Cunhada em 2004, a cisgenia foi adotada primeiramente nos Estados Unidos e em algumas universidades da Europa, onde são feitas pesquisas para resistência a doenças envolvendo alimentos para consumo final. Pesquisas de opinião mostram que a resistência à transgenia cresce de forma acentuada - até em mercados onde a tecnologia está consolidada - quando o produto avaliado é o que chega in natura à mesa do consumidor. Esse mesmo consumidor, porém, diz não se importar tanto se a mistura genética se dá entre organismos afins geneticamente.
Dados do Information Systems of Biotechnology, uma rede de informações sobre agricultura e biotecnologia com apoio do Departamento de Agricultura dos EUA (USDA), mostram que variedades com resistência a doenças de maçãs, morangos, uvas e batatas, criadas a partir da cisgenia, estão próximas da aprovação comercial pelas autoridades europeias e americanas.
No Brasil, a primeira liberação para teste de campo com variedades cisgênicas (passo anterior para a aprovação comercial) deverá ocorrer nos próximos meses com a laranja, fruta que dá origem ao suco mais exportado pelo país. Em fase menos avançada, há também trabalhos com cana-de-açúcar.
Na citricultura, o programa que envolveu pesquisadores do Instituto Agronômico de Campinas (IAC), Esalq, Instituto Biológico, Universidade Estadual de Santa Cruz (UESC) e Embrapa Mandioca e Fruticultura culminou com o desenvolvimento de 32 "eventos de transformação" - o jargão científico para as plantas geneticamente modificadas. Dessas, entre 16 e 18 deverão ir para campo já no ano que vem para que sejam testadas.

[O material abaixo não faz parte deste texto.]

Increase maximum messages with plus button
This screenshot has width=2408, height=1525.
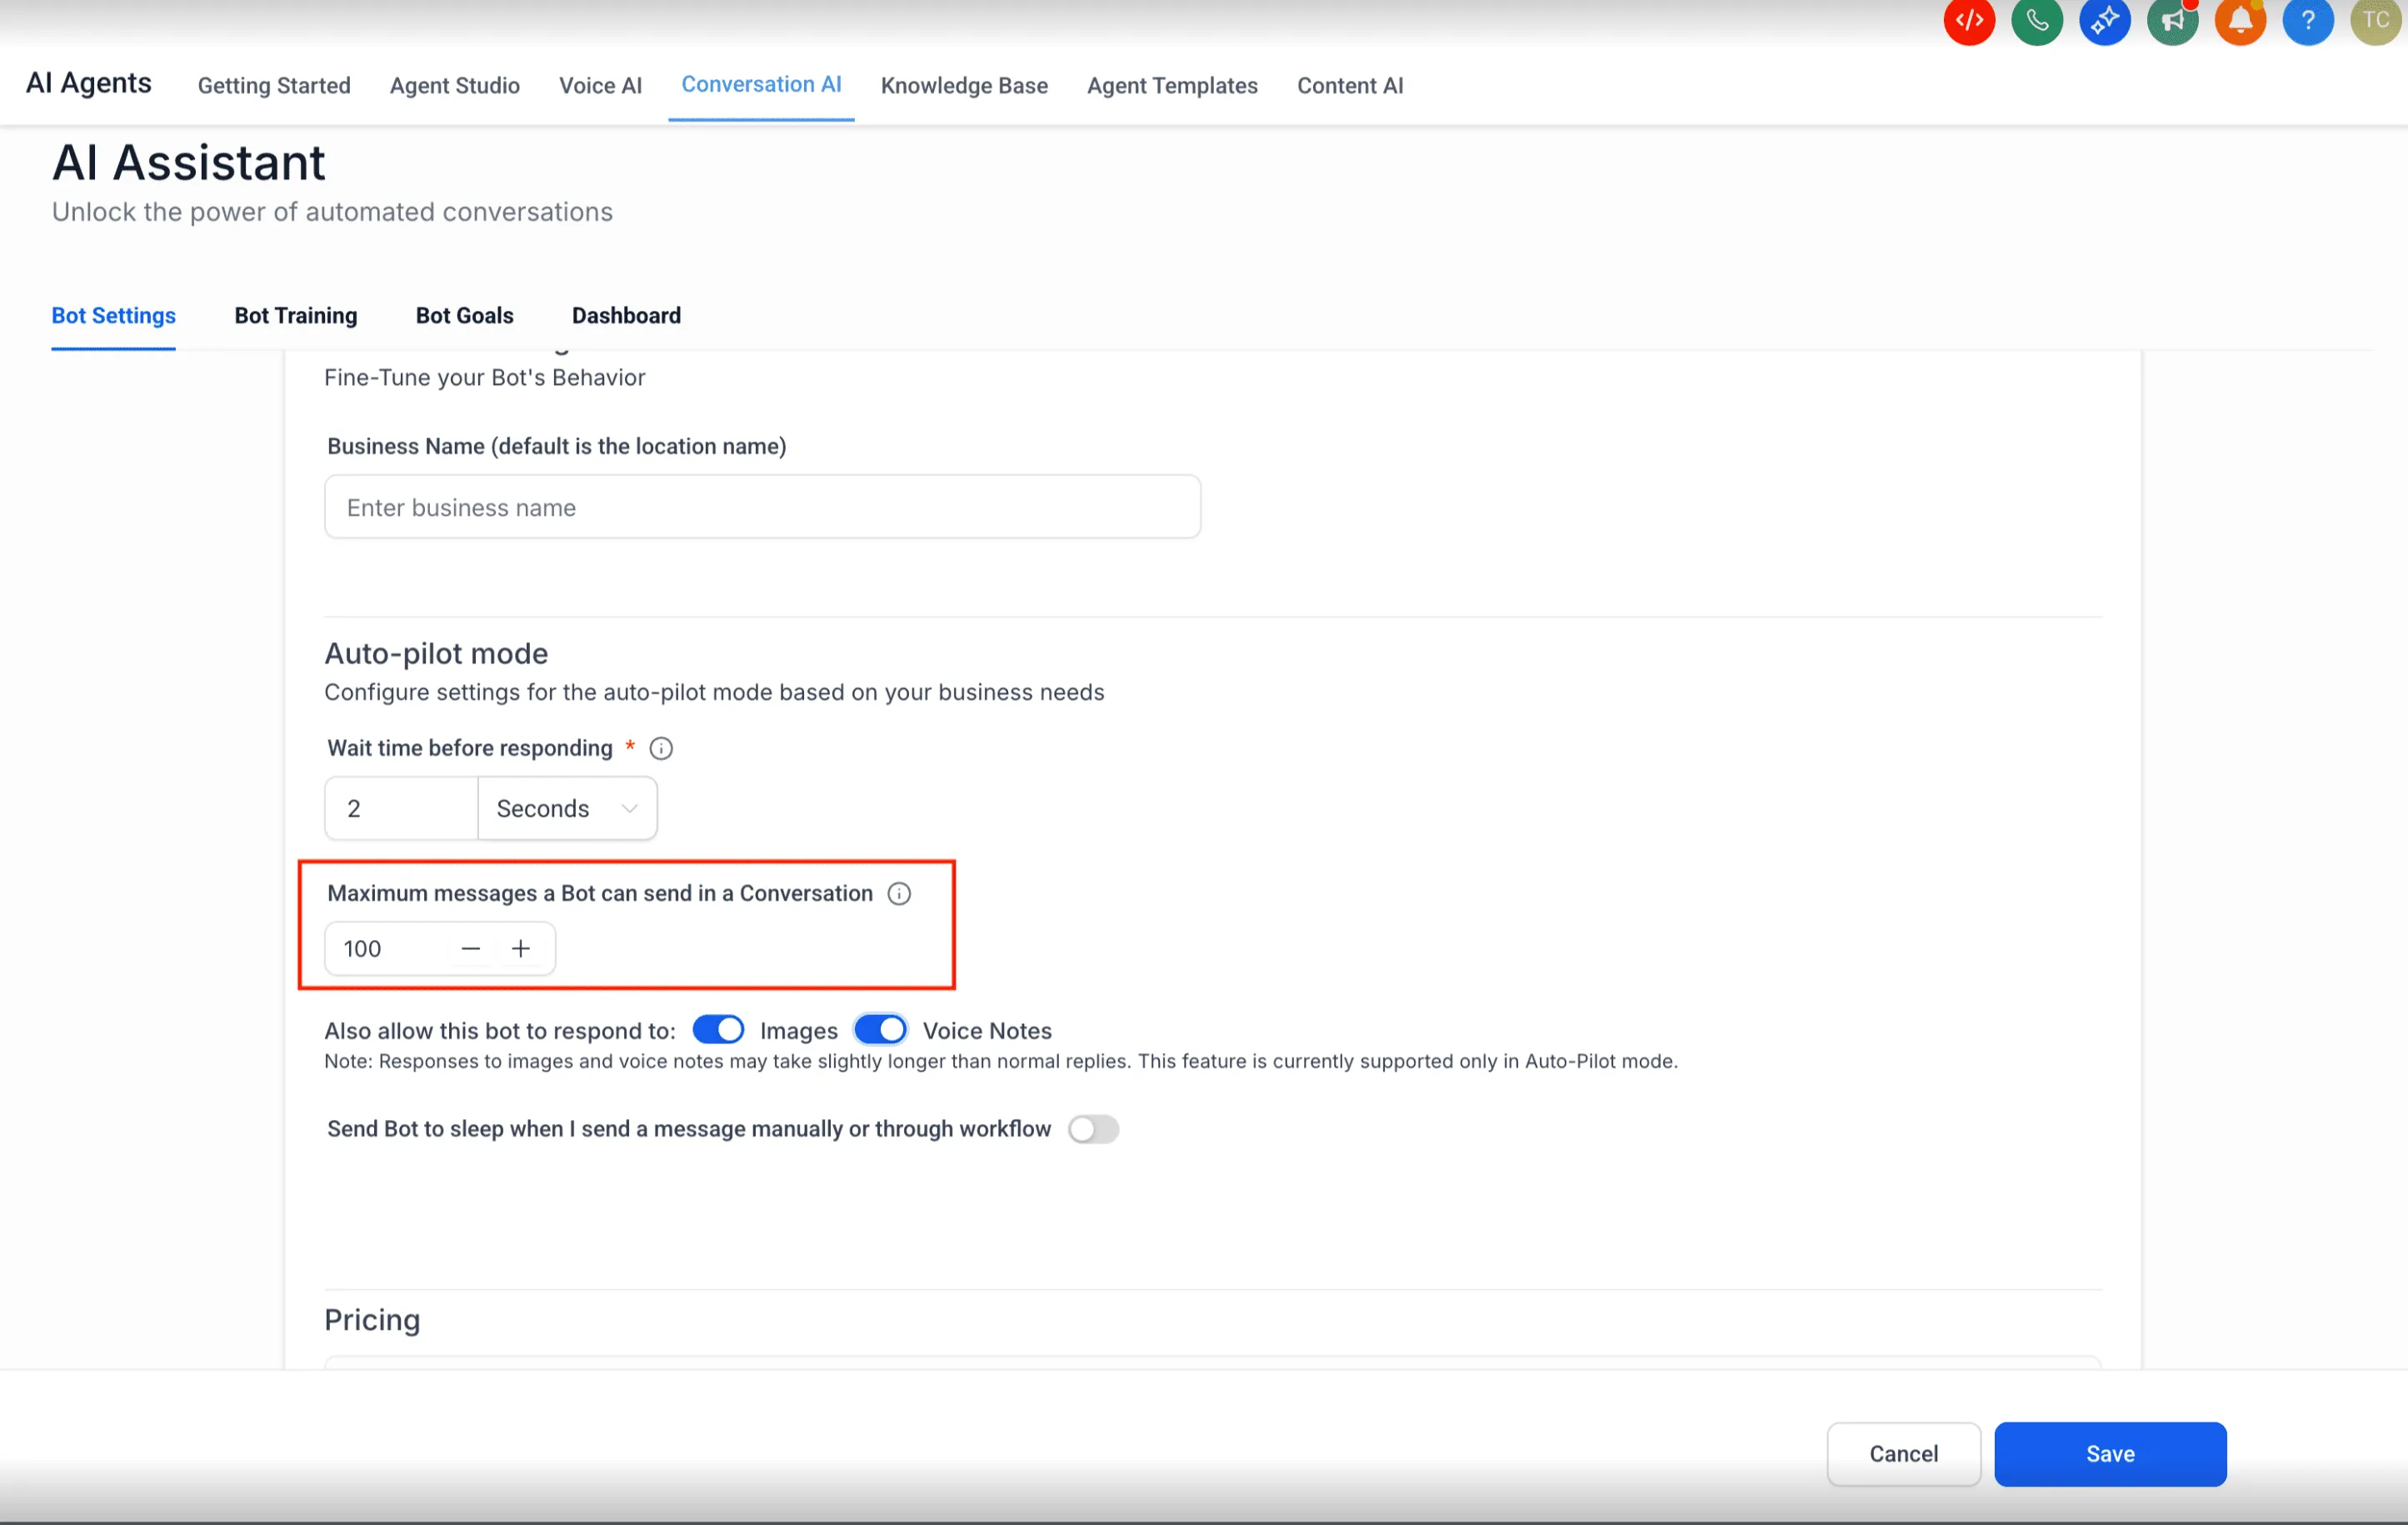point(521,948)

"O primeiro passo é ver se a planta sobrevive à doença. Depois, checar se a qualidade da laranja se mantém", afirma Marcos Antonio Machado, pesquisador e diretor do centro de citricultura do IAC.
No foco dos cientistas estão as maiores pragas que assolam os pomares de laranja: cancro cítrico, CVC, greening, provocadas por bactérias, e a leprose, resultado da ação de um fungo. Das quatro, a modificação genética que mais deu resultados até o momento foi a do cancro, com índice de infeção de apenas 5% a 10% das plantas.

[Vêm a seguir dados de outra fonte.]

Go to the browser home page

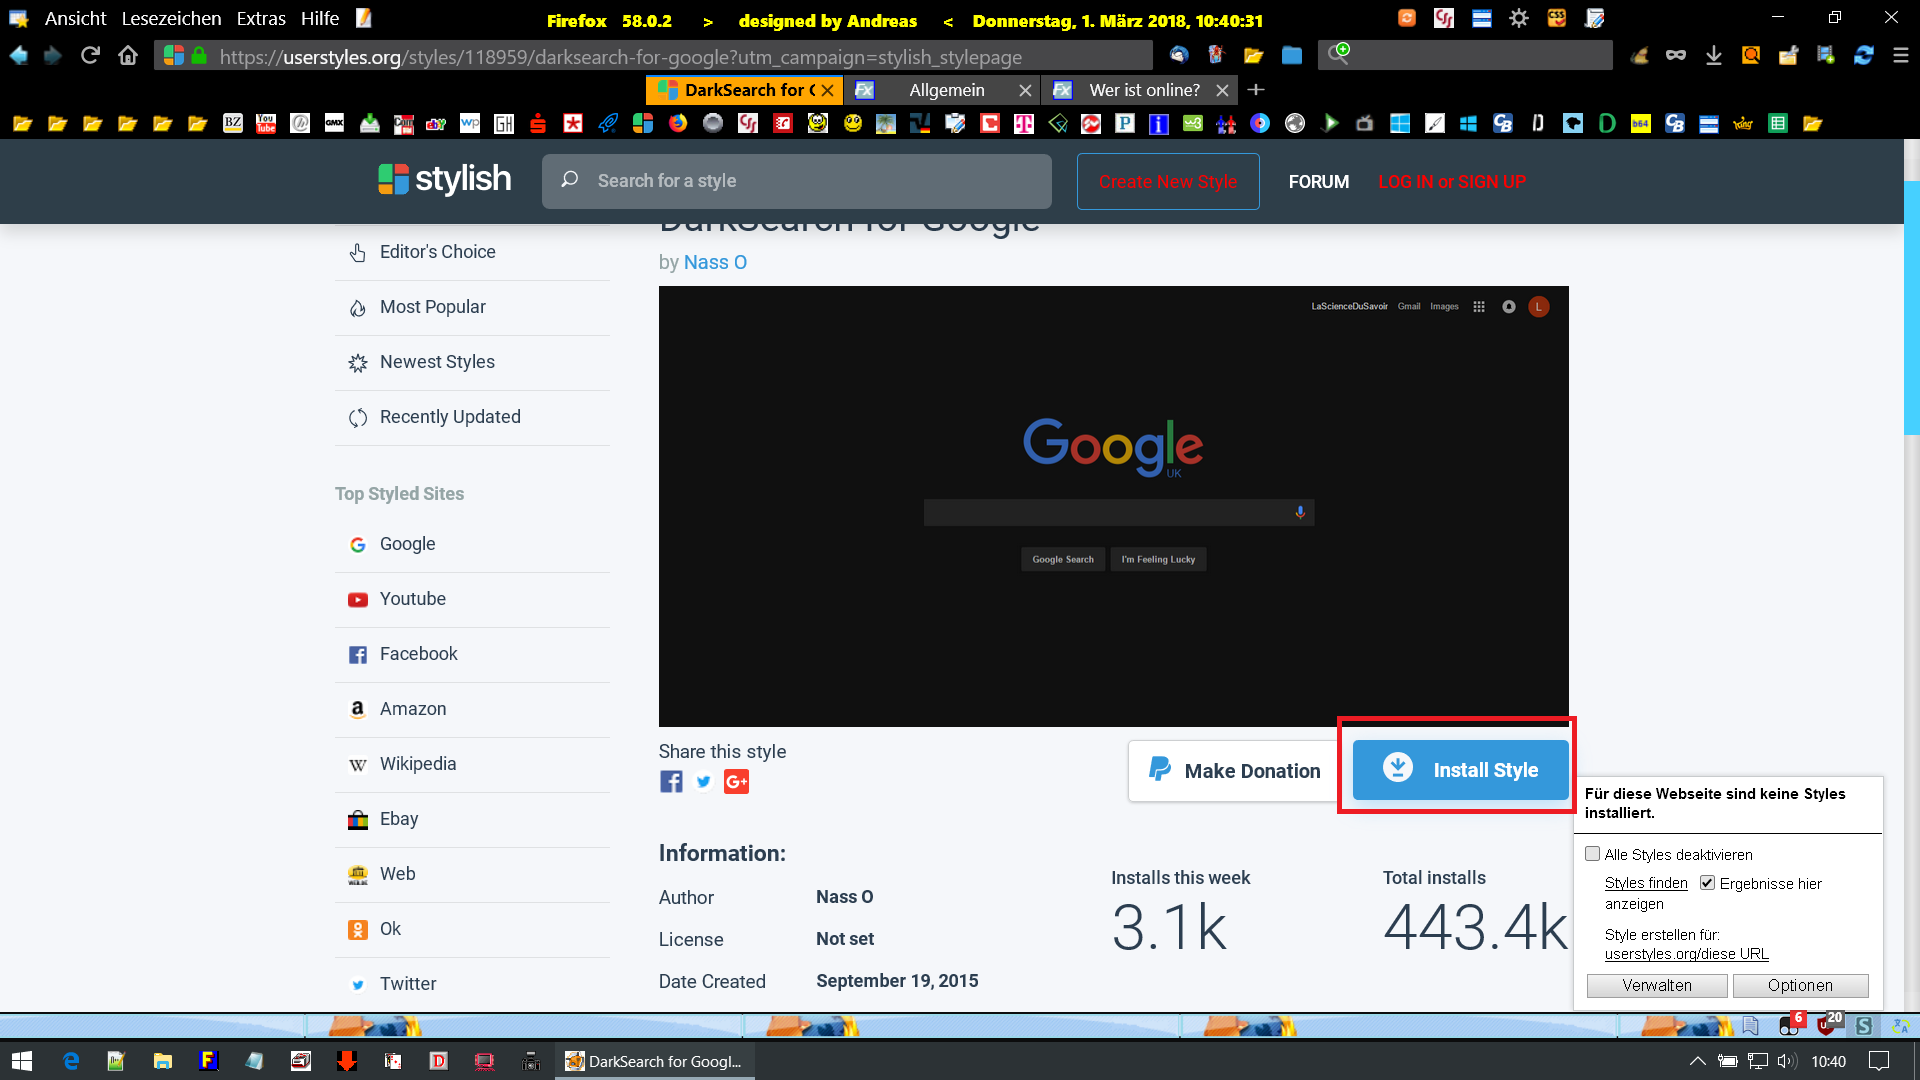click(128, 56)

De acordo com o pesquisador, a opção pela cisgenia se deu por uma questão de imagem. "A percepção pública da cisgenia é melhor que a dos transgênicos", diz Machado. Pesou também o fato de a indústria de suco de laranja não querer estar associada explicitamente ao termo transgenia, como acontece com vários outros segmentos da indústria alimentícia.
Embora na prática sejam técnicas similares - a base é a modificação genética -, muitos cientistas esperam que a cisgenia enfrente menos entraves burocráticos que a transgenia. "Pesquisadores nos EUA apresentaram uma variedade transgênica de laranja resistente ao greening que contém um gene de espinafre. Até hoje não foi aprovada", exemplifica Machado. "Mas colocar o gene de uma tangerina em uma laranja pode não ter tanto problema de aceitação", diz ele. Até agora, porém, as regras para aprovação continuam as mesmas.
Mas é exatamente isso que pesquisadores brasileiros, fomentados pelo CNPq e pela Fapesp, estão fazendo. Inserindo genes de tangerina na laranja e genes de uma variedade de laranja em outra.
Os testes em laboratório e em vasos precisam agora do sinal verde da CTNBio para ir a campo, onde estarão sujeitos às condições reais de produção. Em agosto, a autoridade brasileira para biotecnologia aprovou uma resolução normativa, ainda pendente da publicação no Diário Oficial, que determina como as experiências de campo devem ser realizadas.
Apesar da expectativa de maior aceitação pública, a cisgenia não substituirá a transgenia, considerada o último grande salto científico no campo. "É só mais uma linha de pesquisa", diz Aragão, da CTNBio. Até porque, lembra ele, trabalhar apenas com os semelhantes limita o trabalho do pesquisador.
Independentemente da opção, qualquer avanço na citricultura é bem-vinda. O setor estima que 60% dos custos de produção sejam para o controle de pragas e doenças.